El debate sobre la nación española de distintas regiones dentro de un mismo Estado parece no cerrarse nunca. Pero es a partir de los estudios liberales cuando empieza a surgir la pregunta de cómo se ha llegado a constituir la nación. Desde ese momento asombra la reflexión del español sobre su ser. Se diría que de tanto mirarse al espejo llegaría a obtener una imagen más nítida de sí mismo. Sin embargo, pese a la formación de las comunidades autónomas, no hemos podido forjar definitivamente un Estado que satisfaga los deseos y apetencias de todas las partes que lo integran.

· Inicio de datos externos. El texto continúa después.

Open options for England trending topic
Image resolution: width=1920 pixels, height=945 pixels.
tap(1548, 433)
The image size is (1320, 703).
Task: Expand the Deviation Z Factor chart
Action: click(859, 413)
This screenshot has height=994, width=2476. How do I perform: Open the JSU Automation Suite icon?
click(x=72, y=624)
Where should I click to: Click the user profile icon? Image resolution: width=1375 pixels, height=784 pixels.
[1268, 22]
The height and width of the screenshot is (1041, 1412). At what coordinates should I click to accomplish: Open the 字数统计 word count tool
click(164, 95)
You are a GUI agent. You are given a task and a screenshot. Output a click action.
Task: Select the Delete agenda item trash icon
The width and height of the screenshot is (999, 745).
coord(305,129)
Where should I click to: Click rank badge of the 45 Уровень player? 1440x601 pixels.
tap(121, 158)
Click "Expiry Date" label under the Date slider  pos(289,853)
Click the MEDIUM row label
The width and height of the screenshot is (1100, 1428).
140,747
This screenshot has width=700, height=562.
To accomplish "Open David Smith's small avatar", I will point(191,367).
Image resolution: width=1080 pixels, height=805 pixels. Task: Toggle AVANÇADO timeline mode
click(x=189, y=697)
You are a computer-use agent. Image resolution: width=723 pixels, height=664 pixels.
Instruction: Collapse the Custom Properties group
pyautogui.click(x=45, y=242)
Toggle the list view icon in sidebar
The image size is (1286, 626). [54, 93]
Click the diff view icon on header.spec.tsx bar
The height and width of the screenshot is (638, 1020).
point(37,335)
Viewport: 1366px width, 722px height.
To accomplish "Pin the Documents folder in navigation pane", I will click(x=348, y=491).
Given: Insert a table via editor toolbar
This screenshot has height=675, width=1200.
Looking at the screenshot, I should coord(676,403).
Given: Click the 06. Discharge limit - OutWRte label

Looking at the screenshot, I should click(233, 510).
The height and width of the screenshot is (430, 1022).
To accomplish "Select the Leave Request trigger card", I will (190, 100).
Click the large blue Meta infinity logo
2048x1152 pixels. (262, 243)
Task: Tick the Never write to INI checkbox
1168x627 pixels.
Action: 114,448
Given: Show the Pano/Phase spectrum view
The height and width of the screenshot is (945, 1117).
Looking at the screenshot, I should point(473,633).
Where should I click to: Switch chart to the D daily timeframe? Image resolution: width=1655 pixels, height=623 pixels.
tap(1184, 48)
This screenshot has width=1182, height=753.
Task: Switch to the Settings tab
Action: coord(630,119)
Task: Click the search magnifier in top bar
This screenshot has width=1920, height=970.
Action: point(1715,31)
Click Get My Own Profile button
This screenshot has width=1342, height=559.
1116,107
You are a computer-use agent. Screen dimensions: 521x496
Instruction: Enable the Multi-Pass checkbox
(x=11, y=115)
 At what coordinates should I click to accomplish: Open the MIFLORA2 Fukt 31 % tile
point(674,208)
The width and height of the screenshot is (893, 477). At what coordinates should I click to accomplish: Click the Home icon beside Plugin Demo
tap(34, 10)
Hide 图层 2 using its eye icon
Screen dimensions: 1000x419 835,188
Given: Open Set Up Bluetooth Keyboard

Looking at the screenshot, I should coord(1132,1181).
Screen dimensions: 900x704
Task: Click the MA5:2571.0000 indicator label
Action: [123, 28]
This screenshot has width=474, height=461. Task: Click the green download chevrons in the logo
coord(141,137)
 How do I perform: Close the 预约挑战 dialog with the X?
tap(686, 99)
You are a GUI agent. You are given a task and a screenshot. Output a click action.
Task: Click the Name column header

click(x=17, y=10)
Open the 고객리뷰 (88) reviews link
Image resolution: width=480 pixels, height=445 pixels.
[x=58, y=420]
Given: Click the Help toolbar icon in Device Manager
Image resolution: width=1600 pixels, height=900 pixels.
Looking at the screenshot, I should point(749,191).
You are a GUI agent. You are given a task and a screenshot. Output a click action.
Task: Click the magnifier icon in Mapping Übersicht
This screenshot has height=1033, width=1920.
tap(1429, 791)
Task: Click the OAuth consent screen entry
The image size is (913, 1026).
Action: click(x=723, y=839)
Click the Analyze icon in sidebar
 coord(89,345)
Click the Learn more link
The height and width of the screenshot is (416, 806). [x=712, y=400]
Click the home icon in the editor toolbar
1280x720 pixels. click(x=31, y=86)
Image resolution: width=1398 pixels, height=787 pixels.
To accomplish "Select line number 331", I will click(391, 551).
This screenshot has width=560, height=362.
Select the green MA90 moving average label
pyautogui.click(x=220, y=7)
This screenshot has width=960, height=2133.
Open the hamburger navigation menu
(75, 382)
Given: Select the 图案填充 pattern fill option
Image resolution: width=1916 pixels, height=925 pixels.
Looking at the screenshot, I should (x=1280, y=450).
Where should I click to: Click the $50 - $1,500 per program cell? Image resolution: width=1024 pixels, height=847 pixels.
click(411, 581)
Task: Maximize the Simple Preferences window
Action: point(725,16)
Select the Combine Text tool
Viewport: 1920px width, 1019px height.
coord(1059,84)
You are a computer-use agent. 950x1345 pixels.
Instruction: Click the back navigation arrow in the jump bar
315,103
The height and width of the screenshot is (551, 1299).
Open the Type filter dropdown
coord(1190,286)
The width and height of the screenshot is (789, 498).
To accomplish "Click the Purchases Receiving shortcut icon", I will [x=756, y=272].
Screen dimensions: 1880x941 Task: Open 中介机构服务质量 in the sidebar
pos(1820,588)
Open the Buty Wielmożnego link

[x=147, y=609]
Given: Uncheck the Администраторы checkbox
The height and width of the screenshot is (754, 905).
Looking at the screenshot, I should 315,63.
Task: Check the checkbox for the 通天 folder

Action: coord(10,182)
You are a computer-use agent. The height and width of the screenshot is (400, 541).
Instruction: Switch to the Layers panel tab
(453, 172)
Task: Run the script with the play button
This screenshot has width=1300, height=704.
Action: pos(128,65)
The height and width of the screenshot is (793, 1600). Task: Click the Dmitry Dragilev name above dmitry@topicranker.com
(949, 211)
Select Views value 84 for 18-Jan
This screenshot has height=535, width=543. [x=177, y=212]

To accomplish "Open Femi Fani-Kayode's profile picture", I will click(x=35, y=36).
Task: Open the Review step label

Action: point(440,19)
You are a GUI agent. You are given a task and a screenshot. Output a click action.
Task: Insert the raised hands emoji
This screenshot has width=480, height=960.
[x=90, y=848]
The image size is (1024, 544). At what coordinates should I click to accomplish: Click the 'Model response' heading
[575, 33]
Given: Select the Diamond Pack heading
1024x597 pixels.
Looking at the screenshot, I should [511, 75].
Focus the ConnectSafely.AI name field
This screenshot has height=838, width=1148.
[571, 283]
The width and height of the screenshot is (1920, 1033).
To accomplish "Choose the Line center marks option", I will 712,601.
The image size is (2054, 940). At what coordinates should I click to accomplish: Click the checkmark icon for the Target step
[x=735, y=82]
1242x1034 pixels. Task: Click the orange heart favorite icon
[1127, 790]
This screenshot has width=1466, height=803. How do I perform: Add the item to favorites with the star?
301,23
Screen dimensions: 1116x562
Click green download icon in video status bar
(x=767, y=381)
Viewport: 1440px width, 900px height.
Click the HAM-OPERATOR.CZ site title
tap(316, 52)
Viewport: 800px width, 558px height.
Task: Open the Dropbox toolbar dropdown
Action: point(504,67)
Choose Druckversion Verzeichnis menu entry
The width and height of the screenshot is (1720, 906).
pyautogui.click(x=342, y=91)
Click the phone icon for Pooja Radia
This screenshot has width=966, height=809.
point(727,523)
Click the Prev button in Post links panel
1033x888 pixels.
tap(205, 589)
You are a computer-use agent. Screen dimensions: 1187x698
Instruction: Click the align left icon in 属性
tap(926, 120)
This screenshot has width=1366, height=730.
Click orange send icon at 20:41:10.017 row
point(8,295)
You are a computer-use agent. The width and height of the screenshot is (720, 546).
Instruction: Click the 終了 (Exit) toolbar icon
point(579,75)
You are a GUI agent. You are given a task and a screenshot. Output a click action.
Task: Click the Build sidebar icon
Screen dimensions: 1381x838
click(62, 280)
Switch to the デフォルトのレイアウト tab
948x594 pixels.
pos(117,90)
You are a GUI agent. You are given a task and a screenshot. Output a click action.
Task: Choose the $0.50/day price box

Admitido un carácter nacional ‘a priori’, su dimensión se empequeñece o engrandece según el enfoque desde dentro del propio país. Así, ‘patriotismo’ es el amor que sentimos por nuestro país, mientras que ‘nacionalismo’ es el que otros sienten por el suyo. Lo discutible es considerar una patente nacional como definitiva, o sea, la existencia de un tipo inmutable de español frente a otras identidades, no afectado por la globalización económica, social o cultural. Y una vez concretada la categoría de ‘español’, la cosa se diversifica en establecer subcategorías, como catalán, vasco, gallego, andaluz, canario, etc. y otras tantas dentro de ellas. Muchos bercianos no se sienten muy felices de que se les identifique como leoneses; y a los maragatos se les ha esfumado su identidad sin saber siquiera sus orígenes. Ni acérrimos ‘españolistas’ ni obstinados ‘nacionalistas’ o ‘regionalistas’ como bandos en disputa. Hemos de conseguir alguna fórmula de consenso en una mesa de convivencia para que en la refriega de intereses nadie se sienta ganador ni perdedor, que pueblo unido jamás será vencido.